#### [EXERCISE GOAL]
Scan the entries that follow and copy out every line containing "computer".

===== MATERIAL SHOWN

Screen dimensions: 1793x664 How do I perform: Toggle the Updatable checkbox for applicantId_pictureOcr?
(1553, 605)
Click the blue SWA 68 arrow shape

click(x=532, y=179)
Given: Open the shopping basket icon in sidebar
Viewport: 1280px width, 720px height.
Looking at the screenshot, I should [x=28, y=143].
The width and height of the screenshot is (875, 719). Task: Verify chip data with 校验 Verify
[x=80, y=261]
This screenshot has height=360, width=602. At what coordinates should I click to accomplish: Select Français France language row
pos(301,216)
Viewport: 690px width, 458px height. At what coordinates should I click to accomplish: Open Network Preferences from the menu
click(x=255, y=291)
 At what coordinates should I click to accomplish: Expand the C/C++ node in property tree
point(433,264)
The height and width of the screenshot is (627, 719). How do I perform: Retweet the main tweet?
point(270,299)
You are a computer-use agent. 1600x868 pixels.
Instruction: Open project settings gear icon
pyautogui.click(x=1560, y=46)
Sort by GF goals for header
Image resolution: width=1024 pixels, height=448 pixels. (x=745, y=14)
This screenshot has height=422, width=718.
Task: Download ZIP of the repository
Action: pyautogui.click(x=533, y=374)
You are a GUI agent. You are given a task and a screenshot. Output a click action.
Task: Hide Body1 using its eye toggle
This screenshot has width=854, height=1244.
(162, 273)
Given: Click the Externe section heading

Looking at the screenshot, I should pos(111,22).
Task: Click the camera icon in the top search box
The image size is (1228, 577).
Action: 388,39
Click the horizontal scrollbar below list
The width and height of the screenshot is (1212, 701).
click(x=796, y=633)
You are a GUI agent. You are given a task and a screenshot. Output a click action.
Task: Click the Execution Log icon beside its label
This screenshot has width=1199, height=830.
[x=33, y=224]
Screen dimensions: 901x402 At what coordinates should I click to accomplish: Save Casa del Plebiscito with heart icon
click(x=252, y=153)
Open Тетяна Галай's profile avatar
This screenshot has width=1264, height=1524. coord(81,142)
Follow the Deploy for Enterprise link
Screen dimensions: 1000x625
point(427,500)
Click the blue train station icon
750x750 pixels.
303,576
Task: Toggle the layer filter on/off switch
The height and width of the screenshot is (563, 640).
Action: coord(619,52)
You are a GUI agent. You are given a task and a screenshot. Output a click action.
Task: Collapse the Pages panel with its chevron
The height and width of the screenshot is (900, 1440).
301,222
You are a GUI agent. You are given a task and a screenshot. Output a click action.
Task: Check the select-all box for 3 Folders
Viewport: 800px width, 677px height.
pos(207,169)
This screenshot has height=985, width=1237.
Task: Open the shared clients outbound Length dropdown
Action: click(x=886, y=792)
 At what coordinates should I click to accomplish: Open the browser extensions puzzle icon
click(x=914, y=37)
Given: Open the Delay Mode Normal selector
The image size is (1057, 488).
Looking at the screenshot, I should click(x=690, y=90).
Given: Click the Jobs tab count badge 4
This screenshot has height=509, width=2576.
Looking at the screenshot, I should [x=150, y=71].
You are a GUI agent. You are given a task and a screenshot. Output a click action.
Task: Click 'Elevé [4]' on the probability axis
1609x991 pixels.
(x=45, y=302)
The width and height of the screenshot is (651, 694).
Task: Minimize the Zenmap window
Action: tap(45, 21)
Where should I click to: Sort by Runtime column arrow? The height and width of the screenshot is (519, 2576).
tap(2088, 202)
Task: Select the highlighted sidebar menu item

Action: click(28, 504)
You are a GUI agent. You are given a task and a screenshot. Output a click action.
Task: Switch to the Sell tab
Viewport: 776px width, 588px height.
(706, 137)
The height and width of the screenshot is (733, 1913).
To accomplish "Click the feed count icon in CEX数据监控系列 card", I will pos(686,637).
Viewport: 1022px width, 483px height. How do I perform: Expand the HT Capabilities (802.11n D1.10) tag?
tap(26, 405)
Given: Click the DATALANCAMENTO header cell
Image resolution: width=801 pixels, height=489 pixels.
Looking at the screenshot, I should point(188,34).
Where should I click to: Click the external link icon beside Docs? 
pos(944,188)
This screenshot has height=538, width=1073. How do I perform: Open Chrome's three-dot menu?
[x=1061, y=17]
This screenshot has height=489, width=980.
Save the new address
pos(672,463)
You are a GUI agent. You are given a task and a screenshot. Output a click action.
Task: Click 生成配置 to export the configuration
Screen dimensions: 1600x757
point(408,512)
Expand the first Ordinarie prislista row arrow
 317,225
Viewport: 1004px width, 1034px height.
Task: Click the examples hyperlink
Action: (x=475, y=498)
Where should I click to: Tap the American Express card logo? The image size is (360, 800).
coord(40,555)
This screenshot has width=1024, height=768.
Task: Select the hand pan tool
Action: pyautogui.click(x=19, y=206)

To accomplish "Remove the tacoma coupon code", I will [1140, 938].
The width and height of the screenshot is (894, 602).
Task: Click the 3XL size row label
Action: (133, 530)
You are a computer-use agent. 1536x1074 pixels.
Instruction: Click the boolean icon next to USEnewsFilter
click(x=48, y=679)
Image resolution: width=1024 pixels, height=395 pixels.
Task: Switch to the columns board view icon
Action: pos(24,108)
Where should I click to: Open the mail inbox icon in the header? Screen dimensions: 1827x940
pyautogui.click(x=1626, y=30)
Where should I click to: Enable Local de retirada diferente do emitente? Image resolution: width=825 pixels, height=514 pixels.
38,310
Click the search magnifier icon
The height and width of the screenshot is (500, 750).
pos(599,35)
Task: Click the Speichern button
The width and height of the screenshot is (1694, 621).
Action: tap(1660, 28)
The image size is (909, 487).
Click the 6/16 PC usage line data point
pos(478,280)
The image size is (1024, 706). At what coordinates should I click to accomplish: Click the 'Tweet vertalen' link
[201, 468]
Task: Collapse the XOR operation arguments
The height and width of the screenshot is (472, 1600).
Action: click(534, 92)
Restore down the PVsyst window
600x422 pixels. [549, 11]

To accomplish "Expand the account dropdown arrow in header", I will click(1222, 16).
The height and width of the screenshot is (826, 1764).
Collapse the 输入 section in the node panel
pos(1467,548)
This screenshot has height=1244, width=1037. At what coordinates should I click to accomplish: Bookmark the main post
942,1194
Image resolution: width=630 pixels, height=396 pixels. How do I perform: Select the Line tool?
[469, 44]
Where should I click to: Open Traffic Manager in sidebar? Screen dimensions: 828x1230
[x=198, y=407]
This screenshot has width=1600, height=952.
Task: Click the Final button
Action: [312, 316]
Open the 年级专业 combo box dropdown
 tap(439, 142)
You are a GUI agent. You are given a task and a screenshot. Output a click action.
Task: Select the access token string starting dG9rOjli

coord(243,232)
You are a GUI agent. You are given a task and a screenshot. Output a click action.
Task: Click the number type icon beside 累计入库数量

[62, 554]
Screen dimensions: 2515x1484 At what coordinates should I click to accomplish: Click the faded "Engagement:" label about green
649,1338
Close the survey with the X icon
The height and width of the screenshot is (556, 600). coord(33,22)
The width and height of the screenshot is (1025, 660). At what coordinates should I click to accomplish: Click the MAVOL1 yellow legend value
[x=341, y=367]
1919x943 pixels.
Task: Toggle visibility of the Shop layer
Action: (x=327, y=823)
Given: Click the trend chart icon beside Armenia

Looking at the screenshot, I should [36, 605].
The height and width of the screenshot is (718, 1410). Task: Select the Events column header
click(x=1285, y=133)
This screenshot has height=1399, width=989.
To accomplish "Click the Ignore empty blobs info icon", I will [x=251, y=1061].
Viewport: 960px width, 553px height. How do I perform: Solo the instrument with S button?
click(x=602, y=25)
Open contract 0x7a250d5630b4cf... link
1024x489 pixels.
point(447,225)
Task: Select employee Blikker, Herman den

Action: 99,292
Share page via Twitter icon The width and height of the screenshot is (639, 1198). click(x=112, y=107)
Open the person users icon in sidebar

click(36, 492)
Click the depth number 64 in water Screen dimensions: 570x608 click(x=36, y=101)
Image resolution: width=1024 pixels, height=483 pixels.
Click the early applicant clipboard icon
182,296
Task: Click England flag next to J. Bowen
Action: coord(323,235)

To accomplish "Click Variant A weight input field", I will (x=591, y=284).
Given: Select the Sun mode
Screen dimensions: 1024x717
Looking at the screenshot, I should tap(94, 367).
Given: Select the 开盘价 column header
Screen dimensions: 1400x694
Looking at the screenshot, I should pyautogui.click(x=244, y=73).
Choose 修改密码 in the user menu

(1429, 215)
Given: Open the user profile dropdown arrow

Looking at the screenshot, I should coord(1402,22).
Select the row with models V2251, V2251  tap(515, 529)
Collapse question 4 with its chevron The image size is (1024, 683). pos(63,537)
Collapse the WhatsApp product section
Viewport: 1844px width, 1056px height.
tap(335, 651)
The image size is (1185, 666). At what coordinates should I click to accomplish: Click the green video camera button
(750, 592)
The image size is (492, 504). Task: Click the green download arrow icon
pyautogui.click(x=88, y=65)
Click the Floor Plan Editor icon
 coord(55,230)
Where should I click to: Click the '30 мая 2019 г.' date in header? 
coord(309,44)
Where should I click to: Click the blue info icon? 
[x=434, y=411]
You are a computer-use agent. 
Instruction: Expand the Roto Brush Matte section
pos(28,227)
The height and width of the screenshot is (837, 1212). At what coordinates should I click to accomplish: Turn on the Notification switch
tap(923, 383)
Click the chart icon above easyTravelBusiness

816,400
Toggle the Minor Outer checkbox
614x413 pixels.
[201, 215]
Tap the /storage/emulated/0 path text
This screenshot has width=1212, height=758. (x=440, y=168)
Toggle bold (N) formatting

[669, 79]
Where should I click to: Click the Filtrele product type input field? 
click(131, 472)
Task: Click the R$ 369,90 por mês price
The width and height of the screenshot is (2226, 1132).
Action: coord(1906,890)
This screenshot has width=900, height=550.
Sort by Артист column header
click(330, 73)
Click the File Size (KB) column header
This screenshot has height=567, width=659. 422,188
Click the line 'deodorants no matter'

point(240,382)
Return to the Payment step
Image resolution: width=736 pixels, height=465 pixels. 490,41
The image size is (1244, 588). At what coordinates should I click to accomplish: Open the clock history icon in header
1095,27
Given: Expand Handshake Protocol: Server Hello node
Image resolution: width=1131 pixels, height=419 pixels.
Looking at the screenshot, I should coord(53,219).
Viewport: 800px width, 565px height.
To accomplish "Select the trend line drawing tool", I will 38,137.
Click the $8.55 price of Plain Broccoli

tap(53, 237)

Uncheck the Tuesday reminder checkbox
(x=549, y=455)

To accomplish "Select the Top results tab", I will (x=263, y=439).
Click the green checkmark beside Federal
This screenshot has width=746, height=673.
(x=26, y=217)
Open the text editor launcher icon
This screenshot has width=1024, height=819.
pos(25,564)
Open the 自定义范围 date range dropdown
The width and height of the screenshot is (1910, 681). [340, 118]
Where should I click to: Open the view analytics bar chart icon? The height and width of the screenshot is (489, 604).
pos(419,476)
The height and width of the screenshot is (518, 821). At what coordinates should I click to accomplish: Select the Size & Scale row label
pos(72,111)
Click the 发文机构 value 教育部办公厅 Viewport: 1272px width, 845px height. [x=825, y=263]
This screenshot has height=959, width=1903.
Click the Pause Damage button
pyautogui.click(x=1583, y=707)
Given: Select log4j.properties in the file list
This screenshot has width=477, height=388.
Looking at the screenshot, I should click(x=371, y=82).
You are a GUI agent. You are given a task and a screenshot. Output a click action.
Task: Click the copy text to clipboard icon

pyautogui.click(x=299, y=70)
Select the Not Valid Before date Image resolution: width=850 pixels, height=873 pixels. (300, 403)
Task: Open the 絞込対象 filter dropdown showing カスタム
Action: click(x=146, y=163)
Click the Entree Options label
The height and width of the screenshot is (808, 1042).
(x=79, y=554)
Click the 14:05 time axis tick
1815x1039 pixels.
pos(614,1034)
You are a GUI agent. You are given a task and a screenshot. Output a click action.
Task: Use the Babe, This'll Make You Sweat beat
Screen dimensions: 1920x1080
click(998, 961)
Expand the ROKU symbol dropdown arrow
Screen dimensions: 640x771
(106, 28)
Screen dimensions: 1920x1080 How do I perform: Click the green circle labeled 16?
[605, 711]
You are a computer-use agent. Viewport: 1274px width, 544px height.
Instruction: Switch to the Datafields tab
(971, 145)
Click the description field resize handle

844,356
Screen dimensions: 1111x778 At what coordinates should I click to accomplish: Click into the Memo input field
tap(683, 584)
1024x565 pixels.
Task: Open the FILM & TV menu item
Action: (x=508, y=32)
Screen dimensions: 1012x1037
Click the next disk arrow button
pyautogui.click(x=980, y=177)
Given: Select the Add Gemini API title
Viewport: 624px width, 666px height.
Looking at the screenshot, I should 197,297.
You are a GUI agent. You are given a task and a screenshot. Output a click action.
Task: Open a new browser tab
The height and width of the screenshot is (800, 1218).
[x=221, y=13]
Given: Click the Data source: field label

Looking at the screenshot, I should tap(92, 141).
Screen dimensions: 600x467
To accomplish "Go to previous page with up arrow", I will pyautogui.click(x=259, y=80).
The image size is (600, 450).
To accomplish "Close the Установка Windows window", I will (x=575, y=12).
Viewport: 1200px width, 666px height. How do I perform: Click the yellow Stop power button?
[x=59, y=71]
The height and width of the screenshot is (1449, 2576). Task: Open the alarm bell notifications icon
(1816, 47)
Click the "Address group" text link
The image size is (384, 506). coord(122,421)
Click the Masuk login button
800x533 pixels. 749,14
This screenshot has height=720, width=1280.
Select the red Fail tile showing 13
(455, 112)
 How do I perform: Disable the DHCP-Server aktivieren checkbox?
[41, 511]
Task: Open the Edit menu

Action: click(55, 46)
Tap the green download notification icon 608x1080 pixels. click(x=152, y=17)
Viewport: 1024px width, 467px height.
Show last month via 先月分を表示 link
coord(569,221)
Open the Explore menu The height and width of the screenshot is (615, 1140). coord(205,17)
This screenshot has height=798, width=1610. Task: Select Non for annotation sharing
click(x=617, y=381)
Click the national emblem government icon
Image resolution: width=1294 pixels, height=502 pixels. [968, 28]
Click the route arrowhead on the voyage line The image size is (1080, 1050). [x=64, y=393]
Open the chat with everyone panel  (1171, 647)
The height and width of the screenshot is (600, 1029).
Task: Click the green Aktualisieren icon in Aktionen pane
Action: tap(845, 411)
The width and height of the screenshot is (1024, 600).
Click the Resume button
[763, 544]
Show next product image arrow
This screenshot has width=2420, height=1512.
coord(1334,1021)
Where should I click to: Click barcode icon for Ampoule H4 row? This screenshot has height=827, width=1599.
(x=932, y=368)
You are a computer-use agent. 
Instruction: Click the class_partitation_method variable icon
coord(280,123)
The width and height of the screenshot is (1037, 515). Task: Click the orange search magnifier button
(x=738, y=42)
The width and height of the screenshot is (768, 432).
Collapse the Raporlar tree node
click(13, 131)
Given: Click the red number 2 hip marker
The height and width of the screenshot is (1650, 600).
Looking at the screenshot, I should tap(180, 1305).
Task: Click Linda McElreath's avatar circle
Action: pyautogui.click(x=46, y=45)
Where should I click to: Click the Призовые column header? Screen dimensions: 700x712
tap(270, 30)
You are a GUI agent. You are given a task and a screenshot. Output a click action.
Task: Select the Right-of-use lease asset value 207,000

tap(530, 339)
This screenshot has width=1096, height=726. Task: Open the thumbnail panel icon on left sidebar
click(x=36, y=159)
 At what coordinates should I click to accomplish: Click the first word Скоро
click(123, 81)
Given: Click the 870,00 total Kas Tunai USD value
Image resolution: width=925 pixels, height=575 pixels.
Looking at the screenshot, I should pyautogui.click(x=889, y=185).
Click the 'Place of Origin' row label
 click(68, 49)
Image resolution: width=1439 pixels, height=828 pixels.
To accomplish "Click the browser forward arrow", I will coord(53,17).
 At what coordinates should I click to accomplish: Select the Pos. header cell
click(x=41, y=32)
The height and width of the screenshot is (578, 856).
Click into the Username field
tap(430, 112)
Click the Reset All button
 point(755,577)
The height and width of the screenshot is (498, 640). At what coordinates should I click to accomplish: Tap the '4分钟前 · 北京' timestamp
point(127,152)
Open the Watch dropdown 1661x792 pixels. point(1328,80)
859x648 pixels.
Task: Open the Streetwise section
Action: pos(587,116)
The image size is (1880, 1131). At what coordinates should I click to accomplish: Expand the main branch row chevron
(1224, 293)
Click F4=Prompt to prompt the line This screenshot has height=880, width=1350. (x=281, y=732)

==========

#### [YOUR SOLUTION]
You are a computer-use agent. 1600x868 pixels.
You are a computer-use agent. 1536x1074 pixels.
You are a computer-use agent. 
You are a computer-use agent. Viewport: 1274px width, 544px height.
You are a computer-use agent. 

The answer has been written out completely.